Dubito,
ergo cogito.
Cogito,
ergo sum.

MANIFESTO

Io racconto. Racconto perché non c'è nulla di più sacro. Racconto perché la vita mi strappa le parole dalla gola, le lascia sanguinare sulla pagina, le trasforma in qualcosa di più grande, di più felice, di più doloroso e vero di me. La verità non è bella, non è semplice, neppure rassicurante. La verità è un mostro splendido e bastardo che ti richiede attenzioni, che respira sul tuo collo e non ti lascia addormentare. Ecco perché scrivo, parlo, creo. Non per renderla più sopportabile, la mia verità, ma per guardarla negli occhi fino a quando non mi acceca. E poi raccontarla a chi vuole guardare la sua, con me. Mi interessa ciò che siamo, ciò che fingiamo di essere, ciò che ci terrorizza diventare. Dubito, domando, esploro. Non sono qui per semplificare. Non sono qui per darti risposte pronte, confezionate in un pacchetto brillante. Sono qui per romperti qualcosa dentro. Per aprirti una crepa da cui possa entrare la luce. Oggi è un podcast, domani un romanzo, forse una sceneggiatura, magari un quadro, un pezzo al pianoforte oppure solo silenzio. Non conta il mezzo. Conta solo che dopo avermi letto o ascoltato, qualcosa dentro di te si sposti appena, come una porta che si scosta quel tanto che basta per intravedere un’altra domanda, un’altra possibilità. Non cerco folle distratte. Cerco anime che bruciano forte quanto la mia. Mille, cento, dieci persone. Anche una sola sarebbe abbastanza. Scrivo perché la vita è un cavallo pazzo, e io voglio tenermi stretto alla sella.
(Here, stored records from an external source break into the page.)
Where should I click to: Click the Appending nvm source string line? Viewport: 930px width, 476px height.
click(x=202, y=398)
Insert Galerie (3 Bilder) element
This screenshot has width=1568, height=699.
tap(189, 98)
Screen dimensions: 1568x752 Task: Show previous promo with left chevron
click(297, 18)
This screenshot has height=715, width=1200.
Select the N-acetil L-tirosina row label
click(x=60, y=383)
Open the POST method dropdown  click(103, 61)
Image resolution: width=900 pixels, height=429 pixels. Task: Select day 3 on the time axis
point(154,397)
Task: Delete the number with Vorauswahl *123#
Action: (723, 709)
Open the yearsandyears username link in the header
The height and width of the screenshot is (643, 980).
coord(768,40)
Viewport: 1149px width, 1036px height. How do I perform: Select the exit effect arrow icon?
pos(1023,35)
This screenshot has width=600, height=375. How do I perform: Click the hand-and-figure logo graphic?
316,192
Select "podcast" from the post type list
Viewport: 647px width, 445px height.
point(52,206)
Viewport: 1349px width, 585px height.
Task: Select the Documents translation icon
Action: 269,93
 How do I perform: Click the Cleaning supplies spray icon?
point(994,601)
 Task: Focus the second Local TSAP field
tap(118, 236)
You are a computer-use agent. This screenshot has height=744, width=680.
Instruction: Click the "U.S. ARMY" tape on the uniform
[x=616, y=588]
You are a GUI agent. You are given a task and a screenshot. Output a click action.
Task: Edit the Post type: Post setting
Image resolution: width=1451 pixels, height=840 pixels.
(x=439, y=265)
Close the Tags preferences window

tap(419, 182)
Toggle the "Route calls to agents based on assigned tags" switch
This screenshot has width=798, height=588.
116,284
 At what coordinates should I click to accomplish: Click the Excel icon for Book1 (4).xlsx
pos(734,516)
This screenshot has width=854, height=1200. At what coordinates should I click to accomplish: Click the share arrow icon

Scrivo perché so che anche tu hai paura. E penso che la paura non debba essere affrontata, ma cavalcata.

Sui social

Sono convinto che nei prossimi anni, con l'aumentare delle capacità dell'IA, sarà molto importante essere riusciti a costruirsi una community, online e/o offline. È ciò che sto cercando di fare.

Il mio lavoro

Da ormai 15 anni, porto avanti due strade (anzi tre) parallele: giornalismo e consulenze di comunicazione (e insegnamento). Tutti percorsi in continua evoluzione, così come il mio modo di intendere e fare questi mestieri.

Luca “LuS” Scarcella

Non ho mai nutrito particolare simpatia per i cognomi, specialmente per il mio. Mi sono sempre apparsi come antiche targhe arrugginite: troppo rigidi, sepolti da una polvere di generazioni, incapaci di restituire la verità di chi siamo. Al contrario, nei nomi trovo una promessa di leggerezza, un margine di libertà. Quando viaggiavo portando la mia musica di città in città, cercavo una via di fuga dall’impersonalità del cognome. Così pensai a "LuS". Il logo che vedete in questo sito trae origine dal mio primo tatuaggio: una chiave di violino che si abbraccia a un tao, percorrendo curve fino a disegnare una L. Vi ho poi accostato la “u” e la “S” finale… perché, in fondo, anche le radici che ci pesano meritano il nostro sguardo, almeno quanto basta per iniziare a guarire. Forse, un giorno, imparerò addirittura ad amare il mio cognome: potrebbe succedere dopo l’ennesima costellazione familiare, in qualche casale sperduto e silenzioso, dove le ombre degli antenati si fanno, improvvisamente, dolci compagne di viaggio.